> WHAT IS REQUIRED
Write out the items exactly as they appear, from the line containing "You are a computer-use" through the end of the items, and leave the pictures out of your reply.

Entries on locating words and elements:
>>>>>
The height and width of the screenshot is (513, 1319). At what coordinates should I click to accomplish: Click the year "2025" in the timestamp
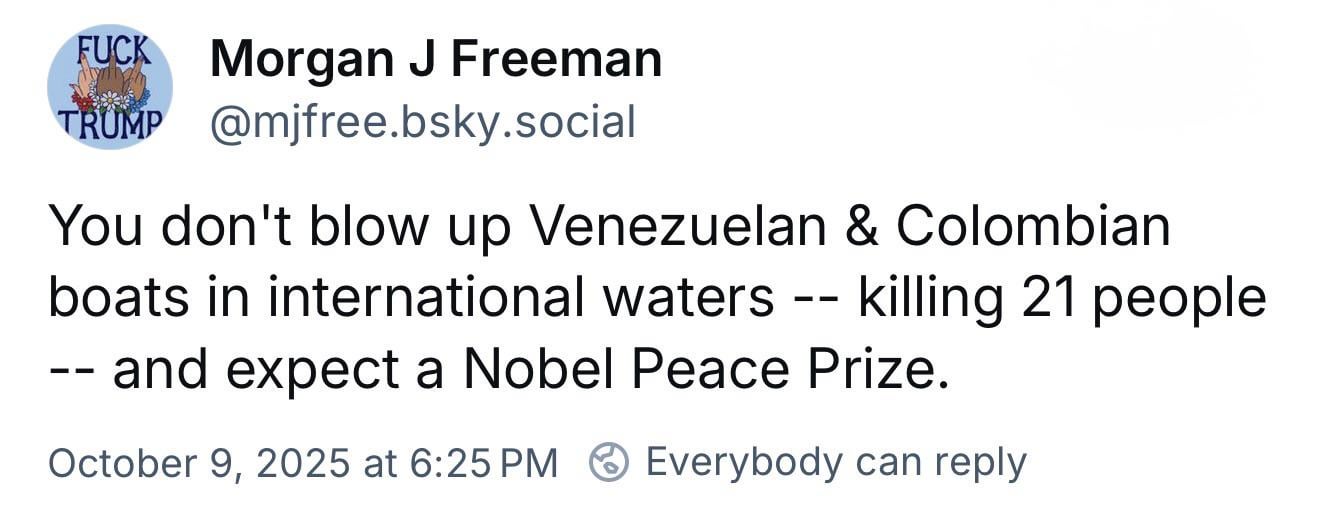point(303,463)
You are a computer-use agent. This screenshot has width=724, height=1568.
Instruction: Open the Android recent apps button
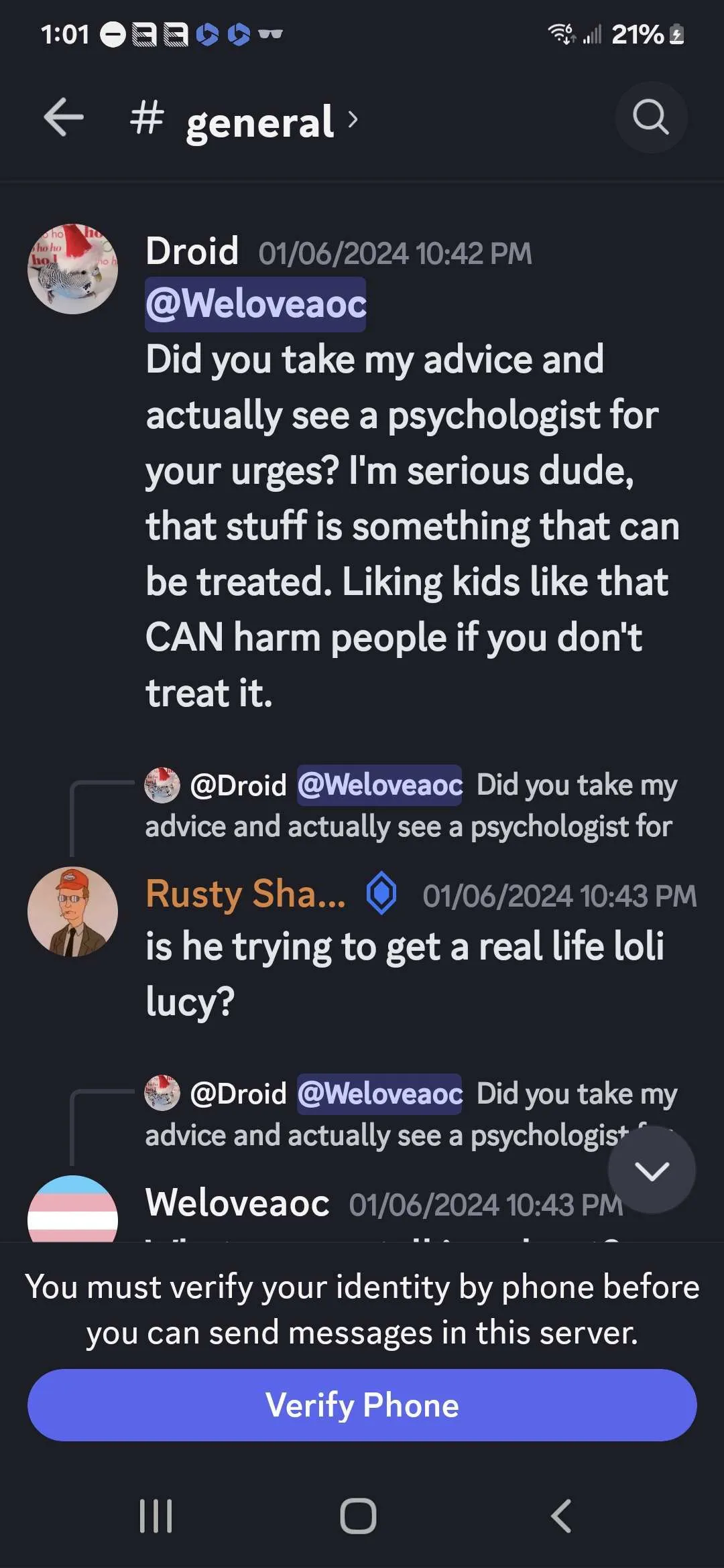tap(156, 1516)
<<<<<
> SOLUTION FOR THIS EXERCISE
You are a computer-use agent. This screenshot has width=724, height=1568.
Instruction: Open the Android recent apps button
tap(156, 1516)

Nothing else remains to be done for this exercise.